* _Exercise directions_
Lay out the lines of the listing from the one containing "Screen dimensions: 1148x1047" through the one containing "tap(744, 550)" as a numbered list, omitting any blank lines.

* _Supplied material_
■ ■ ■ ■ ■
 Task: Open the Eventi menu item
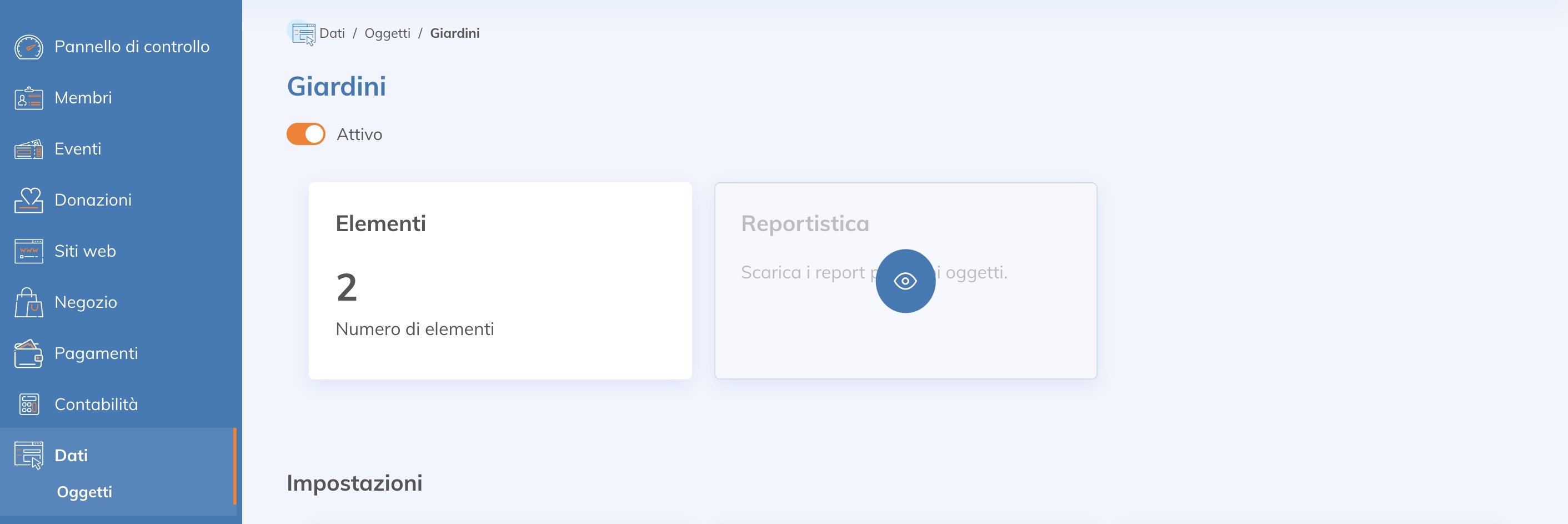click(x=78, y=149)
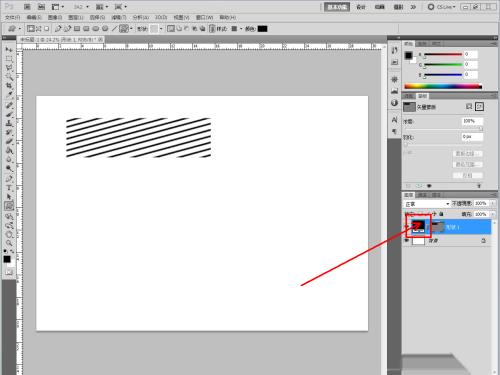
■ ■ ■ ■ ■
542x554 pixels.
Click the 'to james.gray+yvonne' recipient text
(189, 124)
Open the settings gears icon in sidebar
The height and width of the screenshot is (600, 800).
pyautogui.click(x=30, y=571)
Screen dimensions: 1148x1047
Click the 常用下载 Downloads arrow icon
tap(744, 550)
■ ■ ■ ■ ■
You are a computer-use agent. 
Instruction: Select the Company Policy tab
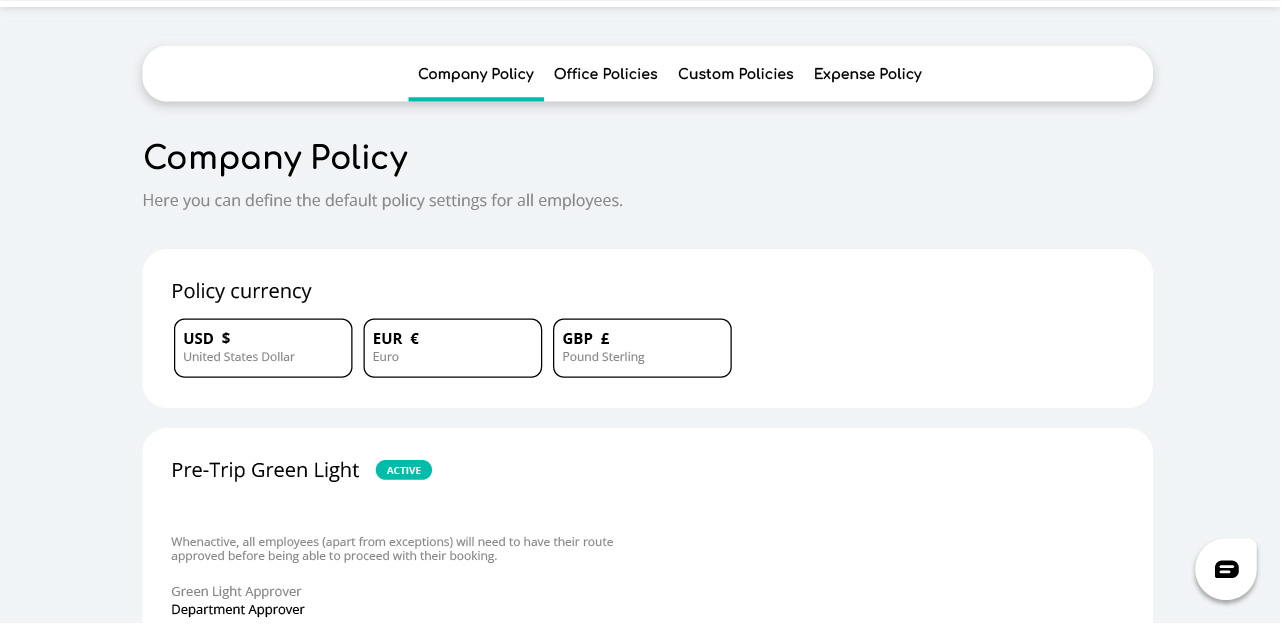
■ ■ ■ ■ ■
* _Correct result_
1. Screen dimensions: 1148x1047
2. Click the 常用下载 Downloads arrow icon
3. tap(744, 550)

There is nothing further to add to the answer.